Resposta assumida a "O Segredo de Brokeback Mountain", filme que Almodóvar quase dirigiu mas acabou por recusar (e foi muito bem entregue a Ang Lee), este olhar sobre o reencontro de dois cowboys de meia-idade depois de um relacionamento próximo na juventude pretende, nas palavras do realizador (durante a entrevista que complementa a curta nas sessões), abordar de forma directa a homoafectividade em territórios do western, género que não é conhecido por grandes liberdades nesses domínios. E tem, desde logo, um par (mais ou menos) amoroso que convence enquanto centro narrativo e dramático: Ethan Hawke e Pedro Pascal, o primeiro a lidar com uma vida de homofobia internalizada, num desempenho tenso e implosivo, o segundo a tentar persuadi-lo para um recomeço enquanto espera algo em troca, numa interpretação de emoções à flor da pele que confirma o chileno-americano como actor do momento depois de triunfos consecutivos no pequeno ecrã ("A Guerra dos Tronos", "The Mandalorian" ou "The Last of Us" não teriam sido o mesmo sem ele).

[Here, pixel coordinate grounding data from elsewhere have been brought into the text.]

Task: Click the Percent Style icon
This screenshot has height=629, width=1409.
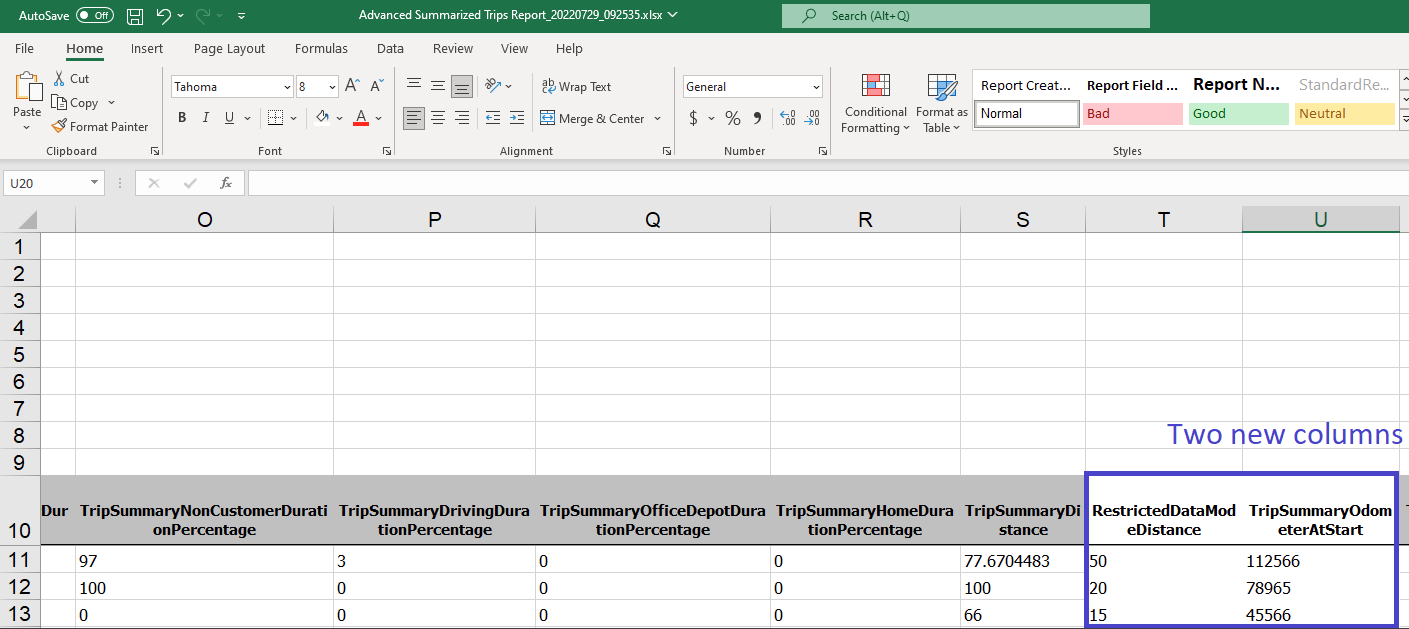Action: (733, 118)
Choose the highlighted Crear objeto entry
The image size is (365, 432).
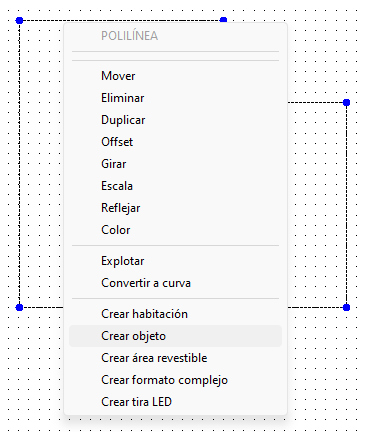[175, 336]
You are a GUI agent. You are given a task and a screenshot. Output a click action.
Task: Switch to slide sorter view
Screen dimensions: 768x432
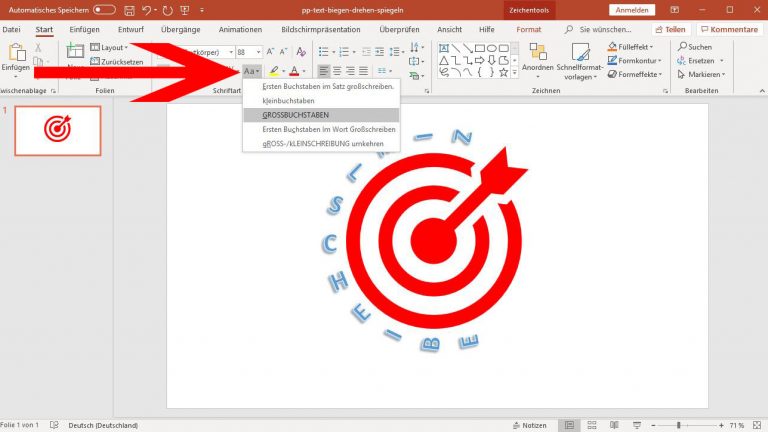(593, 425)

Em 31 minutos meticulosamente contados e aproveitados, Almodóvar consegue dar a ver o presente e o passado deste par invulgar, da cumplicidade de outros dias às prioridades que marcam o novo cruzar de caminhos, do fascínio ao medo e das pressões internas às externas.

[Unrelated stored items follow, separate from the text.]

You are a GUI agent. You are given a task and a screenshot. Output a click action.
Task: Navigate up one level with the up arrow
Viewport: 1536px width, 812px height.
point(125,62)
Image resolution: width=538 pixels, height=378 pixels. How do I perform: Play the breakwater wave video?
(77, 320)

A lição de economia narrativa surge acompanhada de um primor estético que só não surpreende porque já se tornou regular neste percurso, da direcção artística elegante de Antxon Gómez à fotografia garrida de José Luis Alcaine, passando pela música orquestral de Alberto Iglesias, entre o dolente e o palpitante (ou do fado de Amália que dá título ao filme, aqui numa versão de Caetano Veloso). Pormenor nada secundário, "ESTRANHA FORMA DE VIDA" é o primeiro filme da Saint Laurent Productions, por isso não admira que o guarda-roupa também não mereça reparos (incluindo o casaco verde de Pascal, tão anacrónico como instantaneamente icónico).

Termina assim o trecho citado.